MY UNCLE OSWALD by Roald Dahl

But what a remarkable fellow this W. O. Bentley is. And what a triumph it was for Lagonda when he went over to them. It is somehow sad that this man, having designed and given his name to one of the finest cars in the world, should be forced out of his own company and into the arms of a rival. It means, however, that the new Lagondas are now peerless, and I for one would have no other machine. But this one isn’t going to be cheap. It is costing me more thousands than I ever thought it possible to pay for an automobile.

Yet who cares about money? Not me, because I’ve always had plenty of it. I made my first hundred thousand pounds when I was seventeen, and later I was to make a lot more. Having said that, it occurs to me that I have never once throughout these journals made any mention of the manner in which I became a wealthy man.

Perhaps the time has come when I should do this. I think it has. For although these diaries are designed to be a history of the art of seduction and the pleasures of copulation, they would be incomplete without some reference also to the art of money-making and the pleasures attendant thereon.

Very well, then. I have talked myself into it. I shall proceed at once to tell you something about how I set about making money. But just in case some of you may be tempted to skip this particular section and go on to juicier things, let me assure you that there will be juice in plenty dripping from these pages. I wouldn’t have it otherwise.

Great wealth, when uninherited, is usually acquired in one of four ways–by chicanery, by talent, by inspired judgement, or by luck. Mine was a combination of all four. Listen carefully and you shall see what I mean.

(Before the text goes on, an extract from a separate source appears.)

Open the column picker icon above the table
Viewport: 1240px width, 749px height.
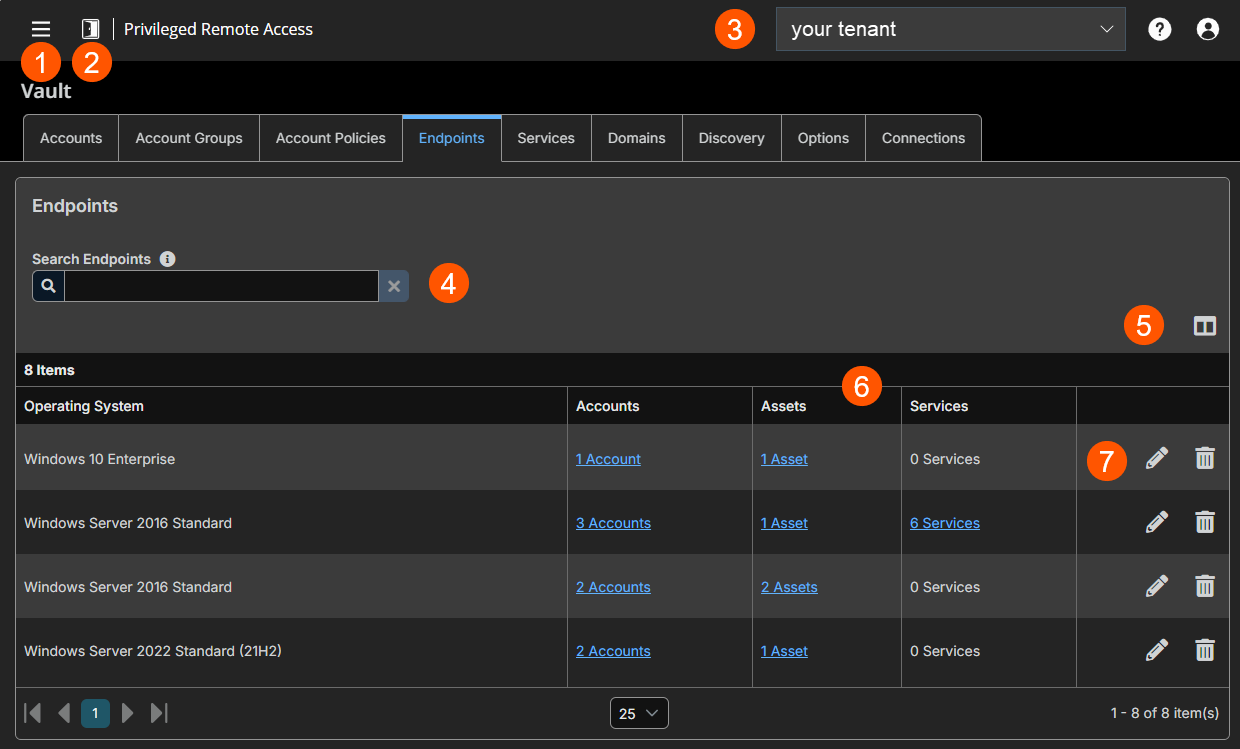1204,325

In the year 1912, when I was barely seventeen, I won a scholarship in natural sciences to Trinity College, Cambridge. I was a precocious youth and had taken the exam a year earlier than usual. This meant that I had a twelvemonth wait doing nothing, because Cambridge would not receive me until I was eighteen. My father therefore decided that I should fill in the time by going to France to learn the language. I myself hoped that I should learn a fair bit more than just the language in that splendid country. Already, you see, I had begun to acquire a taste for rakery and wenching among the London débutantes. Already, also, I was beginning to get a bit bored with these young English girls. They were, I decided, a pretty pithiess lot, and I was impatient to sow a few bushels of wild oats in foreign fields. Especially in France. I had been reliably informed that Parisian females knew a thing or two about the act of lovemaking that their London cousins had never dreamed of. Copulation, so rumour had it, was in its infancy in England.

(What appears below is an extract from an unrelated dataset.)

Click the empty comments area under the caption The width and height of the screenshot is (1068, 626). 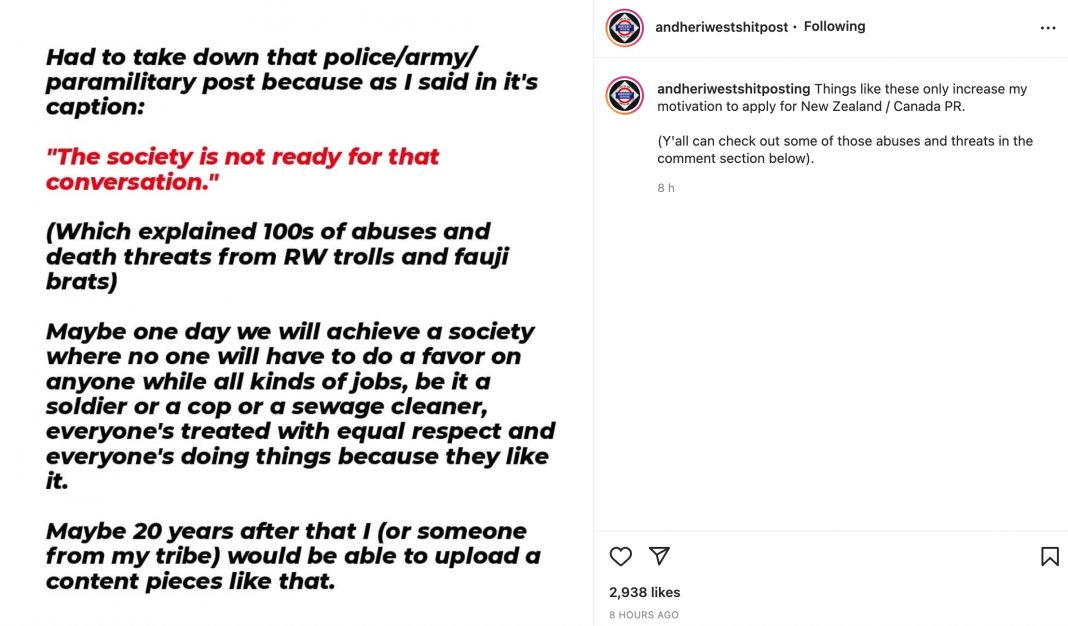point(830,360)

On the evening before I was due to depart for France, I gave a small party at our family house in Cheyne Walk. My father and mother had purposely gone out to dinner at seven o’clock so that I might have the place to myself. I had invited a dozen or so friends of both sexes, all of them about my own age, and by nine o’clock we were sitting around making pleasant talk, drinking wine, and consuming some excellent boiled mutton and dumplings. The front doorbell rang. I went to answer it, and on the doorstep there stood a middle-aged man with a huge moustache, a magenta complexion, and a pigskin suitcase. He introduced himself as Major Grout and asked for my father. I said he was out to dinner. “Good gracious me,” said Major Grout. “He has invited me to stay. I’m an old friend.”

“Father must have forgotten,” I said. “I’m awfully sorry. You had better come in.”

Now I couldn’t very well leave the Major alone in the study reading Punch while we were having a party in the next room, so I asked him if he’d care to come in and join us. He would indeed. He’d love to join us. So in he came, moustache and all, a beaming jovial old boy who settled down among us quite comfortably despite the fact that he was three times the age of anyone else present. He tucked into the mutton and polished off a whole bottle of claret in the first fifteen minutes.